The treatment/enhancement distinction is in many senses, including the regulatory, a red herring. In the case of both therapy and enhancement (even if a valid distinction can be drawn, which is questionable in itself), the risks of the procedure should be weighed against the benefits to determine whether it is worth pursuing. The real question that regulatory agencies need to ask is not whether a procedure is best defined as therapy or enhancement, but whether the benefit it will produce is worth the risks incurred and whether or not it is safe, or morally permissible, to deny the individual the liberty to make this decision for themselves. In many cases where there is any appreciable degree of risk, this balance may favour the treatment of severe disease and disability only; the benefit of an enhancement that produces some trivial improvement to the quality of an already good life might be judged less valuable than an intervention that saves a life or dramatically ameliorates a genetic disease. Arguably, it is the individual who should make this calculation and the best policy is to do this calculation for each case on its own merits rather than to draw lines based on arbitrary distinctions.

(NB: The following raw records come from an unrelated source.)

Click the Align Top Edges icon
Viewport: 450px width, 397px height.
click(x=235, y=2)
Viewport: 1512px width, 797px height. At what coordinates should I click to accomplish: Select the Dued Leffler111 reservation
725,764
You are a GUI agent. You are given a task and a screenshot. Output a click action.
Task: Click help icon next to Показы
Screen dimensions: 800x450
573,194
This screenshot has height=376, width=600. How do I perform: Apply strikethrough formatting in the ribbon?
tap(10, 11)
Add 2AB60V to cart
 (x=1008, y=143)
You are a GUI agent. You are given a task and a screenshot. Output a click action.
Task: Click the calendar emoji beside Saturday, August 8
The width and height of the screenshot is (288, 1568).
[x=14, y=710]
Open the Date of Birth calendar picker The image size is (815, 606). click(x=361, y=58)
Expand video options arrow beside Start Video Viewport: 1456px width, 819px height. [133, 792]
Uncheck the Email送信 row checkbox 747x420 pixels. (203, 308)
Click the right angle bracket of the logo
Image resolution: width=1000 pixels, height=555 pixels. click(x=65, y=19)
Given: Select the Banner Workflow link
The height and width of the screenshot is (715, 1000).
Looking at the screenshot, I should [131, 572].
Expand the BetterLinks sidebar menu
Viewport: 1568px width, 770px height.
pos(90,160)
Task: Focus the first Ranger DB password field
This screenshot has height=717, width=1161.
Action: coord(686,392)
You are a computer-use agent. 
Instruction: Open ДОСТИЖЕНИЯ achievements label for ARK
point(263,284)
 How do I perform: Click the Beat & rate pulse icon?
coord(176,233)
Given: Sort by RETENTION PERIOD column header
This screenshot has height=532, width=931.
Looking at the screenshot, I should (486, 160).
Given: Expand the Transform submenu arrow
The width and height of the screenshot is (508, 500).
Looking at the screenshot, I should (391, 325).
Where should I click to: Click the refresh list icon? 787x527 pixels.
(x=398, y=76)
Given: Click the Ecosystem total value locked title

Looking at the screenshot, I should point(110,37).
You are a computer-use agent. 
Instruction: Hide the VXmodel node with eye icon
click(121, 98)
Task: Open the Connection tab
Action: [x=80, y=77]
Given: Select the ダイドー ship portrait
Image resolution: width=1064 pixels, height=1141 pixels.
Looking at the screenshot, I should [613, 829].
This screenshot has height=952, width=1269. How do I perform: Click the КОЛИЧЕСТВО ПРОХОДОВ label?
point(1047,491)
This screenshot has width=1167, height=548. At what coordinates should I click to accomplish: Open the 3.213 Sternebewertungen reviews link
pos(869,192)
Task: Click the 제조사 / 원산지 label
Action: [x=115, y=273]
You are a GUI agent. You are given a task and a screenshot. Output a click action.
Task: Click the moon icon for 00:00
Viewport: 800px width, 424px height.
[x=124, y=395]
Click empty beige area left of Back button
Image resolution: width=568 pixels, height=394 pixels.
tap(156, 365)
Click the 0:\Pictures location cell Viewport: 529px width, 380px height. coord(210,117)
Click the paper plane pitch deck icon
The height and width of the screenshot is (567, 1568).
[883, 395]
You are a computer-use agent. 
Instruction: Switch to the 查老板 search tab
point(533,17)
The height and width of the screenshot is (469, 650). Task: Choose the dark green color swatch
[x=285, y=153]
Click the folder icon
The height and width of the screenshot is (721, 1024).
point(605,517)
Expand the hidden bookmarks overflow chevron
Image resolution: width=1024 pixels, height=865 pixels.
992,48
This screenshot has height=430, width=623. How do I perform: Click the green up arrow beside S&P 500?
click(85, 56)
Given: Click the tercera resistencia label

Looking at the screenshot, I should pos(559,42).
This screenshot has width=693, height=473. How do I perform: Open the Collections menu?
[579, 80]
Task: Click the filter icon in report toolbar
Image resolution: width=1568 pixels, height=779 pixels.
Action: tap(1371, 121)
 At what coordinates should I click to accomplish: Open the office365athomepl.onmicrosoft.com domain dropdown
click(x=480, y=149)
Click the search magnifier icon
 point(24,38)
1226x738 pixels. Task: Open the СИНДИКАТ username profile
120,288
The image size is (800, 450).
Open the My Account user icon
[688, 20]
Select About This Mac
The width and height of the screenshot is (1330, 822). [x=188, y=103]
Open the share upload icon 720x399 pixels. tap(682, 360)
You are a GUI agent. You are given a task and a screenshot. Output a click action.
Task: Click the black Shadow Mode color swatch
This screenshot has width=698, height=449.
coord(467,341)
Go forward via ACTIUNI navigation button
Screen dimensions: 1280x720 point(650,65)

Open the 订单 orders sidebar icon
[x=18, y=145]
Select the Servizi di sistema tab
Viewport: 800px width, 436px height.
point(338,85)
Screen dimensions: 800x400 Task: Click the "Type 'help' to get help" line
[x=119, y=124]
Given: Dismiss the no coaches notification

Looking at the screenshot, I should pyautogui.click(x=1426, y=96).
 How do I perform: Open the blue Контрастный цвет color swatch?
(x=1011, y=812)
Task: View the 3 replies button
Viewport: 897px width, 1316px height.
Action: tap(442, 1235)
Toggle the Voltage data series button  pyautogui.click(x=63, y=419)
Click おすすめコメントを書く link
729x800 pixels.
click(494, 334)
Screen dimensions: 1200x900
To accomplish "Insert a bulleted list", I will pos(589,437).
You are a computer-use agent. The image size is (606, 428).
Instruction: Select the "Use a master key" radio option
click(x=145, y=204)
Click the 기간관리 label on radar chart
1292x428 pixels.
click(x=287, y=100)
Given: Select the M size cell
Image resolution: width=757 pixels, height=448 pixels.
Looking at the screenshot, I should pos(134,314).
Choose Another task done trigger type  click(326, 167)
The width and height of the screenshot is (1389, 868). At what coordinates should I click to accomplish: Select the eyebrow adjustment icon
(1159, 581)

The question then remains to be answered: who makes these judgments and how? It cannot be a matter for either science or society alone to decide. The transition process of new technologies from scientific principle to clinical (and perhaps commercial) practice necessitates discourse involving all stakeholders; scientists, philosophers, policy-makers, practitioners and the public. Research into gene therapy and genetic enhancement should therefore be subject to proper ethical scrutiny, not simply to ‘maintain the principles of bioethics’, which Kiuru and Crystal treat as unproblematically established (but neither the principles nor their meaning, nor their scope, nor a rational policy for maintaining them are generally agreed!), but to ensure accountability at all levels, to safeguard the public interest and balance potential competing interests as well as to lessen suffering, increase fulfilment and enable people to make their lives better.